## Task brief:
List every line in the rows below that contains the string "show", copying each line in full.

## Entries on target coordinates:
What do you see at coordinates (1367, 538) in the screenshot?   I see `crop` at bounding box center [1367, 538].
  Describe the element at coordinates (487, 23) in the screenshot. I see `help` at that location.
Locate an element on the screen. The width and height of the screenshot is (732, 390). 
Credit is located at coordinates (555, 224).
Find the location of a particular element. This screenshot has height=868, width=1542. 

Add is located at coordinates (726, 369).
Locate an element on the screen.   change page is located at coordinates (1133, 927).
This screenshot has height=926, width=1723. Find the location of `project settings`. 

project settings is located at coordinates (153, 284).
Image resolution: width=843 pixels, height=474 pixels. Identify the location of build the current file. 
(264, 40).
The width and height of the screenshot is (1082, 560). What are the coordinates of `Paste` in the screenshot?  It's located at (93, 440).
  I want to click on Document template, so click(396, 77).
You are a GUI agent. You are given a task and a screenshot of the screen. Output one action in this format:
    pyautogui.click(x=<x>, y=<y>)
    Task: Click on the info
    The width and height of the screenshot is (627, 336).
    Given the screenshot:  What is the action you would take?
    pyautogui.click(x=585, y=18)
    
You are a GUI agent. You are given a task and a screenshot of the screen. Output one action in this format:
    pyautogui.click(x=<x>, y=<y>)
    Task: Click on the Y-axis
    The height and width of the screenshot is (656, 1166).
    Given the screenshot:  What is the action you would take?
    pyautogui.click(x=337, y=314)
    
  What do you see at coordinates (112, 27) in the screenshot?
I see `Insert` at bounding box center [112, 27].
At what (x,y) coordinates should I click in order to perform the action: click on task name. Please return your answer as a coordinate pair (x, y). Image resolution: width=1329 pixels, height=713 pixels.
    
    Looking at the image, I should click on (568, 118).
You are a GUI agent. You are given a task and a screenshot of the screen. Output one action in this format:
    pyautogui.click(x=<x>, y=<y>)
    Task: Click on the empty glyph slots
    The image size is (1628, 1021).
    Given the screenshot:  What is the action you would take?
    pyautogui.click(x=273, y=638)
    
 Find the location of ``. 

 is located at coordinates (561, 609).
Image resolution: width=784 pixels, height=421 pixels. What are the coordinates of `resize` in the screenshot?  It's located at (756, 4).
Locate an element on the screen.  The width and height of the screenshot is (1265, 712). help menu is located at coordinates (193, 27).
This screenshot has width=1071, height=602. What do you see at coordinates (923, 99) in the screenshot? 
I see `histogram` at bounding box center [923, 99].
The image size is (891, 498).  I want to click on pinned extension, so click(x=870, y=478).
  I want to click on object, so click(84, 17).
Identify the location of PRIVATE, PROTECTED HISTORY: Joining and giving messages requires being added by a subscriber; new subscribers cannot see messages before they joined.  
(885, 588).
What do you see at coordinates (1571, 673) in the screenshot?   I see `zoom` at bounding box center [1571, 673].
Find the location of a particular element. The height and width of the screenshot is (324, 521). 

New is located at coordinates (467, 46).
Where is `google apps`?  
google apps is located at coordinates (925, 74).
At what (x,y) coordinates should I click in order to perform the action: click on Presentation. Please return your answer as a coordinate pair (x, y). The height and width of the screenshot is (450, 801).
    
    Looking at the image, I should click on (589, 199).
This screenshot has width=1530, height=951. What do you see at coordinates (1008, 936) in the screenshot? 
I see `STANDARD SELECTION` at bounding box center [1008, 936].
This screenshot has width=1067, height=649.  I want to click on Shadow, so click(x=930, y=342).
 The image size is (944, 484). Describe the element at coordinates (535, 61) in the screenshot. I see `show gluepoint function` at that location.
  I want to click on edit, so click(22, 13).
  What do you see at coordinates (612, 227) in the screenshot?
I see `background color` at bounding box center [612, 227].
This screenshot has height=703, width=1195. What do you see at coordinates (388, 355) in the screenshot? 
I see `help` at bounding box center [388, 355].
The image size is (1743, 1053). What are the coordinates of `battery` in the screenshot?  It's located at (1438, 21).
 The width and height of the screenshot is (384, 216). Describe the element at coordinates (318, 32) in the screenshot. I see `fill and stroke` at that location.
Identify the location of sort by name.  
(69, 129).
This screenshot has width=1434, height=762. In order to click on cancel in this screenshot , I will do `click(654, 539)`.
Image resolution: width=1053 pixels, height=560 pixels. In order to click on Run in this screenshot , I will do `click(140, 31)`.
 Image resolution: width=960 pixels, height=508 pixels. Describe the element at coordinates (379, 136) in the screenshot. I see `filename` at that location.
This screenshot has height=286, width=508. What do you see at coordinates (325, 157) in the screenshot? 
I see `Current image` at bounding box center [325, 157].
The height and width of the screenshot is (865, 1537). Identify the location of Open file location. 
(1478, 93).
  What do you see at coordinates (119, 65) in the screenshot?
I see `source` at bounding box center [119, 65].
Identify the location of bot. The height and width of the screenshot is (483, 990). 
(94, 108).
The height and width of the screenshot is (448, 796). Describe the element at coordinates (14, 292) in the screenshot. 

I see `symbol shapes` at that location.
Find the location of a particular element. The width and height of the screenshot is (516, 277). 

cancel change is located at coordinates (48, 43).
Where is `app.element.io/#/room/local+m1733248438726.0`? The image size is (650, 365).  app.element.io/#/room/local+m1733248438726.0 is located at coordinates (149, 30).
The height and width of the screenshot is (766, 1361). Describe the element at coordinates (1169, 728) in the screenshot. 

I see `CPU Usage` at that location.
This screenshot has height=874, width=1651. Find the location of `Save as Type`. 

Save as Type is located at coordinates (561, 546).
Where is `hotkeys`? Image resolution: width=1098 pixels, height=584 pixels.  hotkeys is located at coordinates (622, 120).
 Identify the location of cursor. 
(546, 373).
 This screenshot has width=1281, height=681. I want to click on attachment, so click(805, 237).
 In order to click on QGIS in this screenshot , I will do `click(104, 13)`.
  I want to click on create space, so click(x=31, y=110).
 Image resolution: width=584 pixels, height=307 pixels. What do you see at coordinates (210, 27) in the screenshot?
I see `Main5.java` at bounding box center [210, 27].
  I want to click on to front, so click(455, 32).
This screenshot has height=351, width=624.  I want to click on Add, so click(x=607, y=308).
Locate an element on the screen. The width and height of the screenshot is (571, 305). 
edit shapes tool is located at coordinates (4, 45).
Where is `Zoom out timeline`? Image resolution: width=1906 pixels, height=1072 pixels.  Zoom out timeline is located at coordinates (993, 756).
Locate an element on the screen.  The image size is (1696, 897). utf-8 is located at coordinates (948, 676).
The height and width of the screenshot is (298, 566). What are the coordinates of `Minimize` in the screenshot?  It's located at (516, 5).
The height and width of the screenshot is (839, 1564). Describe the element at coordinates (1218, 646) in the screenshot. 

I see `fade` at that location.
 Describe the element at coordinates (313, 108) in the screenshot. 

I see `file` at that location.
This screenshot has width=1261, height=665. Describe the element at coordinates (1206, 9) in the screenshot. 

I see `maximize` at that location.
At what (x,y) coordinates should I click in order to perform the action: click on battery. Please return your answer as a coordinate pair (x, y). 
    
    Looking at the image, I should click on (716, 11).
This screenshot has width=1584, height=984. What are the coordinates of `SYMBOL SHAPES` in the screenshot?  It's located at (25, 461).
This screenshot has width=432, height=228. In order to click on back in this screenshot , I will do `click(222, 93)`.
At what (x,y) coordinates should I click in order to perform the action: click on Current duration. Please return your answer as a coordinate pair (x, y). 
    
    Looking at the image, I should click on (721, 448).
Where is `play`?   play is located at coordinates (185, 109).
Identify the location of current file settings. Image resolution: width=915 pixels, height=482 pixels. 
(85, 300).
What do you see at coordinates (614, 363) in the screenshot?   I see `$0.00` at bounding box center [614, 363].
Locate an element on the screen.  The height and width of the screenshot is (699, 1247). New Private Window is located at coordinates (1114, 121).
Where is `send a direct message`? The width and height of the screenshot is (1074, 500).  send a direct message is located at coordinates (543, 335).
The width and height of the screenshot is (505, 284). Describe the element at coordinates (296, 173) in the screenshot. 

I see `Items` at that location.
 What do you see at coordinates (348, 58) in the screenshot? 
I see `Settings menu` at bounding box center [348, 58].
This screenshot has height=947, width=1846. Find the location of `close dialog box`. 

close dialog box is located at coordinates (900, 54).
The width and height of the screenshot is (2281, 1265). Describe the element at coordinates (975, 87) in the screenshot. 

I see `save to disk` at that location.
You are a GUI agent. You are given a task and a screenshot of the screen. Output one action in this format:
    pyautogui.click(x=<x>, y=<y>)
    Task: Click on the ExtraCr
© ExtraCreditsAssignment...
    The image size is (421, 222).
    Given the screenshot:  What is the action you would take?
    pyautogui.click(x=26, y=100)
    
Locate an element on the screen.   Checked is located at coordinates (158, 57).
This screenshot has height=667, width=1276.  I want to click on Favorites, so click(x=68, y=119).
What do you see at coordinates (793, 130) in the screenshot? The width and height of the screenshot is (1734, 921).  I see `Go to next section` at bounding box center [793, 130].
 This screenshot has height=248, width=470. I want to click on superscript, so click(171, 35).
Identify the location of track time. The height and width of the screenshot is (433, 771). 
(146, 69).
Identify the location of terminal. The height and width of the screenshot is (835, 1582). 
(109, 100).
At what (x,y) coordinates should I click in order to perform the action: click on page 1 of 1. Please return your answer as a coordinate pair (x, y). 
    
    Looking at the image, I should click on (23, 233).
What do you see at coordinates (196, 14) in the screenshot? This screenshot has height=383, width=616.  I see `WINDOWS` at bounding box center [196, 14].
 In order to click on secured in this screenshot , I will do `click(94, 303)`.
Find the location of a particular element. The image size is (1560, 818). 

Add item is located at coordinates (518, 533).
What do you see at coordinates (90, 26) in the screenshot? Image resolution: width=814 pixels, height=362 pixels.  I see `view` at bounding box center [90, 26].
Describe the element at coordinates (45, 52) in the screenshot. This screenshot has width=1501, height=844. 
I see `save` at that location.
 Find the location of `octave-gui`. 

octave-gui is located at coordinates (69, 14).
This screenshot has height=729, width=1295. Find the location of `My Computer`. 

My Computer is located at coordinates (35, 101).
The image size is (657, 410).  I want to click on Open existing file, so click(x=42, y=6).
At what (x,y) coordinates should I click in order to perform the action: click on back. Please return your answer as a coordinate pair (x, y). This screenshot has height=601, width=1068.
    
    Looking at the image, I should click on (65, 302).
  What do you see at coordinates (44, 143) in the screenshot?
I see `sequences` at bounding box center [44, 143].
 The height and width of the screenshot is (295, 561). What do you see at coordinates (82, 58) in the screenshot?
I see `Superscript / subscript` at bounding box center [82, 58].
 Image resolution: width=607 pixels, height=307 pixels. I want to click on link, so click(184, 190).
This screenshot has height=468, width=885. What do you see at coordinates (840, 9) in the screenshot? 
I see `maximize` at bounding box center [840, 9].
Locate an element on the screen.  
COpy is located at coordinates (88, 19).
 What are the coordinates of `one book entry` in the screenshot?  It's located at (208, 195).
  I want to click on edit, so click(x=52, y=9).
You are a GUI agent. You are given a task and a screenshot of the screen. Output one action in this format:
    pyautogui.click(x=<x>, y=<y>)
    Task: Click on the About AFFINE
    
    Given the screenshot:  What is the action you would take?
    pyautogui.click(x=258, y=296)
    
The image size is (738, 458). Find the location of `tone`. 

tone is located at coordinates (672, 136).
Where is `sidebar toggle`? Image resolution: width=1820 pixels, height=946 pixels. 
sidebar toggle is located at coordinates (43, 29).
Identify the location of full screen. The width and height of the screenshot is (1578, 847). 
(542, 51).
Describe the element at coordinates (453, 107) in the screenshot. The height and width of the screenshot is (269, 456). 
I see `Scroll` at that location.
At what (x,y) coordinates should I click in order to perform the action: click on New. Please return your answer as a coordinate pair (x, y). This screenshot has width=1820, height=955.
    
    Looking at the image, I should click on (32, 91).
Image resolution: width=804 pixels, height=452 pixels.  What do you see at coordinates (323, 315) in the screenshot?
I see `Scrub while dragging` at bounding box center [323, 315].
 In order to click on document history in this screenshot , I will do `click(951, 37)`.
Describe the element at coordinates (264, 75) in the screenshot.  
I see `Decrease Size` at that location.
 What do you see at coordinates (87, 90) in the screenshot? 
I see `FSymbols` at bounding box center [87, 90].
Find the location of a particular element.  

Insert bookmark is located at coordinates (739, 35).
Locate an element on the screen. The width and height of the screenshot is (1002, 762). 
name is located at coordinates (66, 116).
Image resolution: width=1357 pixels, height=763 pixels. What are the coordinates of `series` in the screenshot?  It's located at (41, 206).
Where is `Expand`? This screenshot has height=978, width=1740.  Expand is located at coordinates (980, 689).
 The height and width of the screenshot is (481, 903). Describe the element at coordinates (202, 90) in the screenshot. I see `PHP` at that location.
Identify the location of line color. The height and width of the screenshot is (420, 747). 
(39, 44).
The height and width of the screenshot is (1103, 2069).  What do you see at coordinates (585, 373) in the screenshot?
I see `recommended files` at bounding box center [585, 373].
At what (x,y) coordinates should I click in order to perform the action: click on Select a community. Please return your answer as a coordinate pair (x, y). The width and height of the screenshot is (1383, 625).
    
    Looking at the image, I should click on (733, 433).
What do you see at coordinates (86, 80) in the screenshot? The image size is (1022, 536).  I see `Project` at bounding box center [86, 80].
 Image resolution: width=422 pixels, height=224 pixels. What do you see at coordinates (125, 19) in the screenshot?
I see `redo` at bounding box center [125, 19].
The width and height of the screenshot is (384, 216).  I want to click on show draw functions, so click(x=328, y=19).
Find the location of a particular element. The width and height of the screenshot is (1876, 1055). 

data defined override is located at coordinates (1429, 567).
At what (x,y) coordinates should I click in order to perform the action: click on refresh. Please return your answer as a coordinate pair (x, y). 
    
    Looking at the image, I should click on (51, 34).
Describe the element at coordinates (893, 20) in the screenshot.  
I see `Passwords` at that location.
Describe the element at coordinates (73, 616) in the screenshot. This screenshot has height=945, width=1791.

## Problem solution:
 The image size is (944, 484). Describe the element at coordinates (535, 61) in the screenshot. I see `show gluepoint function` at that location.
The width and height of the screenshot is (384, 216).  I want to click on show draw functions, so click(x=328, y=19).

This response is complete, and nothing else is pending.